Being privately owned has been a major benefit when it comes to sustaining investment and persevering with new innovations, says Naylor Industries chief executive Edward Naylor.
“We are lucky. Because we are privately owned and haven’t got a share price, we can take a longer view,” says Mr Naylor.
“We don’t give up easily. We know we are going to make mistakes on the way, but we keep going and keep going.”
He also praises former investors South Yorkshire Investment Fund and new Bankers HSBC for the support they have given the business.
“SYIF came on board when we were buying a lot of equipment for the plastics business and HSBC is very attuned to businesses that are operating internationally, not least in South East Asia, which is their back yard,” says Mr Naylor.

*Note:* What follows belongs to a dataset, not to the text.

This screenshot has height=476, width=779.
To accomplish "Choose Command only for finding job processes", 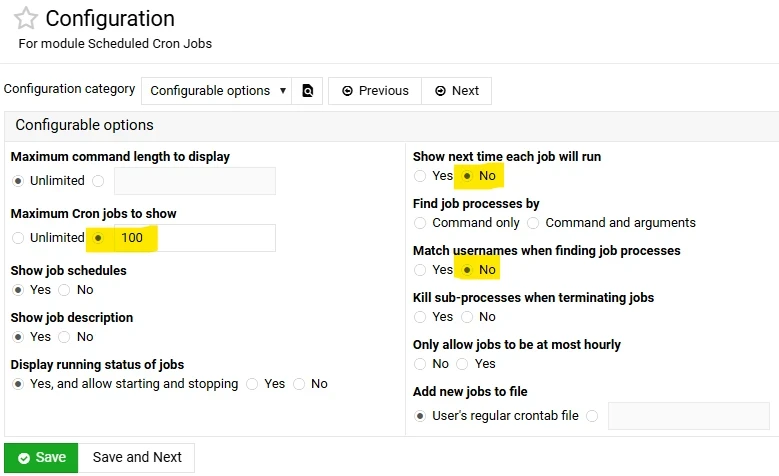I will (420, 223).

Looking to the future, Naylor shows no signs of slowing down.
“We have done pretty well in the last 13 years. We have invested heavily and bought state-of-the-art kit,” says Mr Naylor “There are 280 of us now. It gives us enough scale to do anything, anywhere, but we don’t have a groaning bureaucracy, where it is difficult to take a decision. Having the ability to move fairly quickly is a great attribute.
“I want to take the business into new markets, introduce new processes and launch new products,” says the boss of the company which already exports to 35 countries and is currently talking to leading businesses in Ghana, Zimbabwe, South East Asia and Australasia.”
That said, Edward Naylor has his feet firmly on the ground and is keen to ensure the company doesn’t overstretch itself.
“I think we will keep acquiring and buying bits of kit, but we have to be mindful that you can do too much,” he says.
“In my City days, I saw businesses that tried to do too much and I can remember one company that was growing so fast that it was out of control.”